Faster compilation times
Thank you for the awesome project! I am interested in doing some experimentation using this kernel as a base, however the compilation times are quite long. What temporary changes can be made to the codebase to speed it up, selecting only a particular set of kernel template arguments?
I attempted to modify https://github.com/flashinfer-ai/flashinfer/blob/main/python/setup.py#L51-L58 and comment out branches in https://github.com/flashinfer-ai/flashinfer/blob/main/include/flashinfer/utils.cuh, unfortunately still got "symbol not found" errors upon trying to load the C++ extension. Any help would be welcome. Thanks again.
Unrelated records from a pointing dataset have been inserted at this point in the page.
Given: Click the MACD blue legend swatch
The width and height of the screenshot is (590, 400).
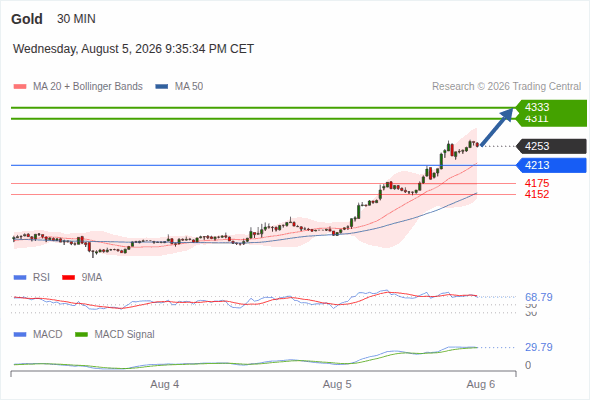Looking at the screenshot, I should point(20,335).
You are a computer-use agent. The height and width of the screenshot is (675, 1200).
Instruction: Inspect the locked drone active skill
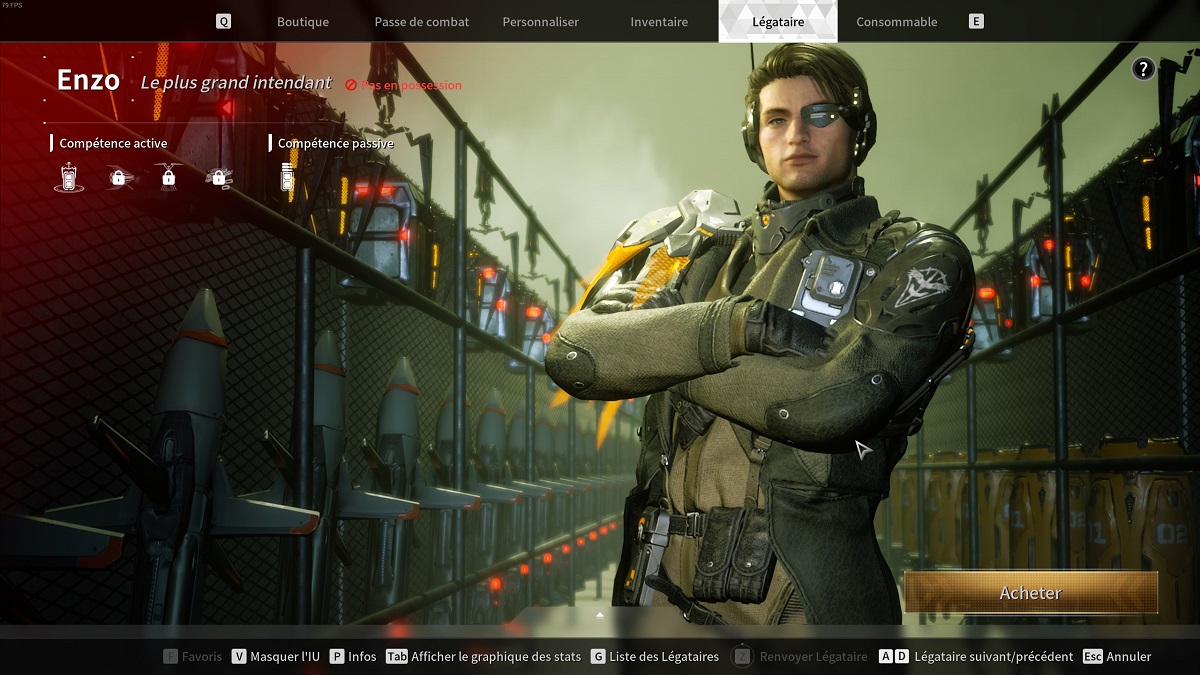click(x=168, y=176)
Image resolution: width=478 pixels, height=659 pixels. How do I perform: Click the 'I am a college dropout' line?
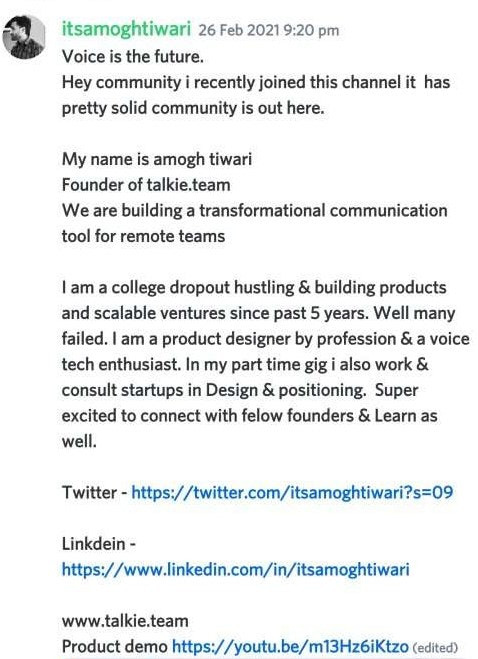tap(254, 287)
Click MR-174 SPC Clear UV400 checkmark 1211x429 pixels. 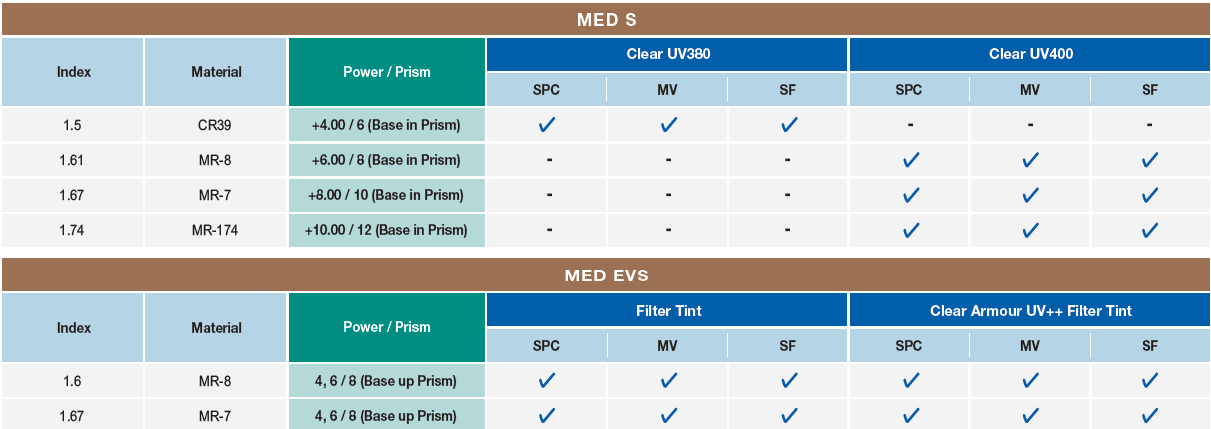point(910,230)
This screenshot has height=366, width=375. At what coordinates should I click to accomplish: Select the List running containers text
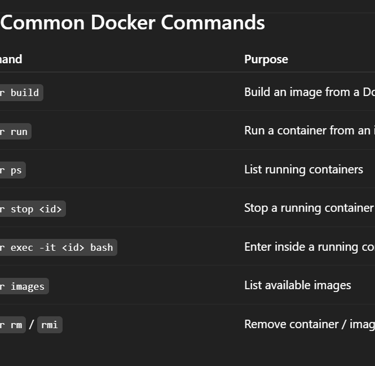coord(304,170)

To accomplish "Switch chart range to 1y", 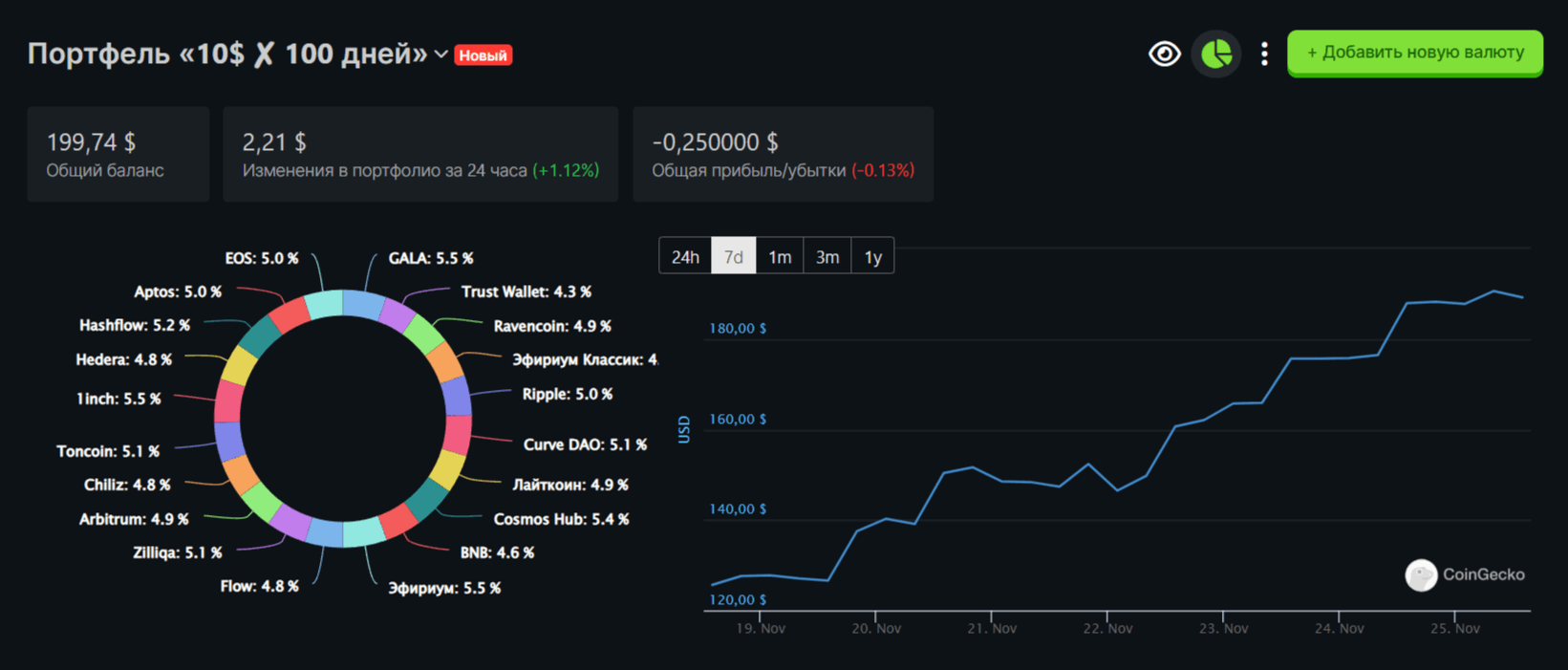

Thank you for the awesome project! I am interested in doing some experimentation using this kernel as a base, however the compilation times are quite long. What temporary changes can be made to the codebase to speed it up, selecting only a particular set of kernel template arguments?
I attempted to modify https://github.com/flashinfer-ai/flashinfer/blob/main/python/setup.py#L51-L58 and comment out branches in https://github.com/flashinfer-ai/flashinfer/blob/main/include/flashinfer/utils.cuh, unfortunately still got "symbol not found" errors upon trying to load the C++ extension. Any help would be welcome. Thanks again.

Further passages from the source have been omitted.